Brief
Copy exactly, no pictures: every line from the one that contains "Given: Create an alert with bell icon" through the end of the entries below.

Records shown

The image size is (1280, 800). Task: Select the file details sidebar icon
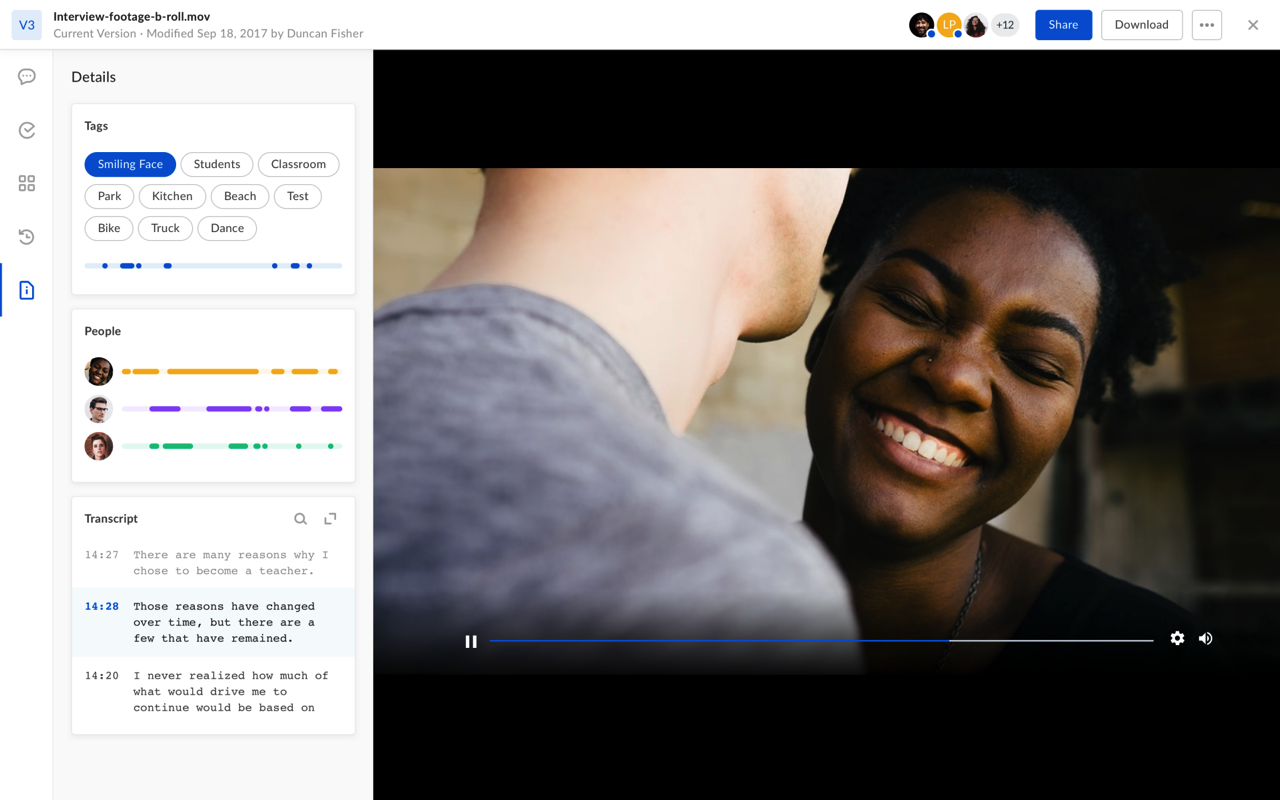point(27,290)
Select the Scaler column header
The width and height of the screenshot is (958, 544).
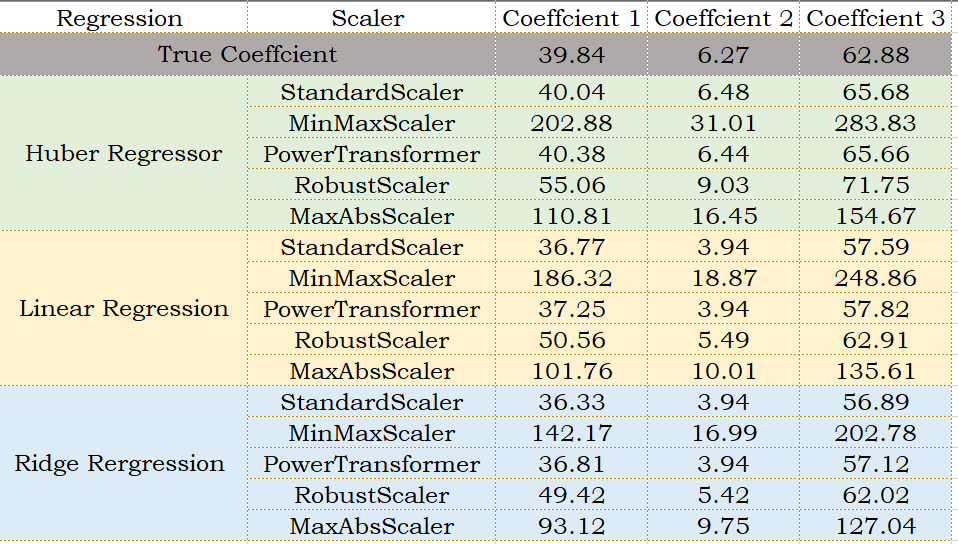(368, 18)
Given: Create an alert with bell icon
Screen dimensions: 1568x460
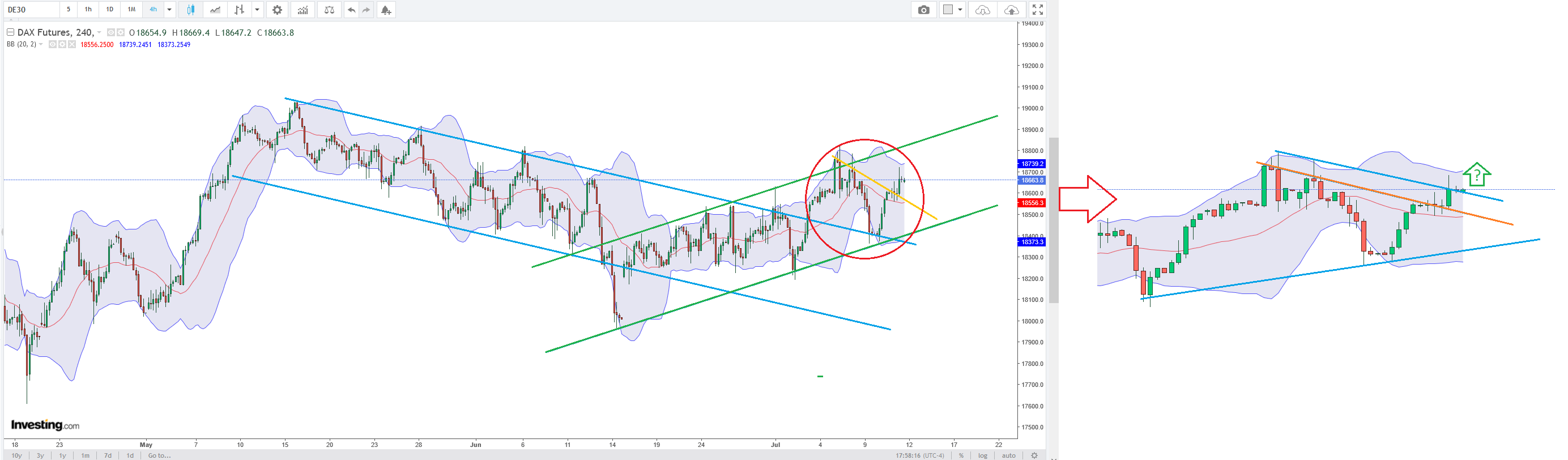Looking at the screenshot, I should coord(386,10).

Your response
Given: Create an alert with bell icon
Screen dimensions: 1568x460
Looking at the screenshot, I should coord(386,10).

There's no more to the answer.